Fabio Finucci ormai è diventato riminese d’azione. Quattro stagioni da giocatore, compreso l’invidiabile record di imbattibilità nella storia biancorossa con 913 minuti senza subire reti. Poi, la vita da preparatore, inizialmente con la Berretti nel 2013-14 e poi in prima squadra nelle ultime due dopo il suo ritorno. Sicuramente, quella appena conclusa, è stata la più bella da quando Finucci insegna come si fa a volare.

«Sono molto contento, adesso che è arrivata la riconferma ufficiale speriamo di continuare. Le ultime due annate sono state completamente diverse tra loro. Nella prima siamo partiti un po’ in ritardo e successivamente condizionati dal Covid. Nella recente invece c’è stato tutto il tempo per pianificare. Indubbiamente la vittoria del campionato è stata una grossa soddisfazione anche perché da allenatore non mi era mai capitato. Fosse per me starei sempre a Rimini, sono di Alfonsine ma di fatto ho svolto tutta la trafila del settore giovanile, ho giocato qua, sono felice di essere tornato e non mi interessa andare da nessun’altra parte, conosco i tifosi e l’ambiente da ormai 30 anni».

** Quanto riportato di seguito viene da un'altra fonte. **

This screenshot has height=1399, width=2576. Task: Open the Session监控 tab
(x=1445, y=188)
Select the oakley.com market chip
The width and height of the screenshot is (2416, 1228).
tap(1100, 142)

Finucci è pronto a formare i nuovi portieri che blinderanno la porta tra i professionisti.

«Finora sono stato fortunato perché ho sempre lavorato con ottimi portieri, poi ovvio che alcuni si sono contraddistinti per alcune caratteristiche. A Rimini ne serviranno uno esperto e uno giovane, bravi tecnicamente e con i piedi. Marietta? Ha fatto due anni la D da protagonista, secondo me è pronto per il salto ma bisogna che ci sia la situazione giusta. Essendo un under, potrebbe anche fare un’altra stagione da protagonista assoluto in serie D ma l’importante per lui è che giochi. Nardi? Ci piace, per me ha le caratteristiche giuste, bisogna vedere se si riuscirà a chiudere la trattativa».

Il preparatore ha la passione nel sangue e in questi giorni è in Svizzera per alcuni stage.

«Il ruolo è sempre più ampio e non basta solo il lavoro in campo, ormai si guardano molti video per cercare di studiare gli errori. Mi piace molto aggiornarmi, collaboro anche con la scuola portieri uno (di Roccati, Ferron e Cusin, ndr). Siamo un bel gruppo, essendoci molti ex giocatori di serie A, è un’esperienza che arricchisce le mie competenze. Il ruolo? Sicuramente è molto cambiato rispetto al passato. Una volta bastava essenzialmente parare, adesso servono portieri più alti e bravi con i piedi».

Finucci non è d’accordo sul fatto che attualmente manchino portieri di qualità.

«Il discorso caratteriale incide molto ma penso che in Italia ci siano ottimi portieri».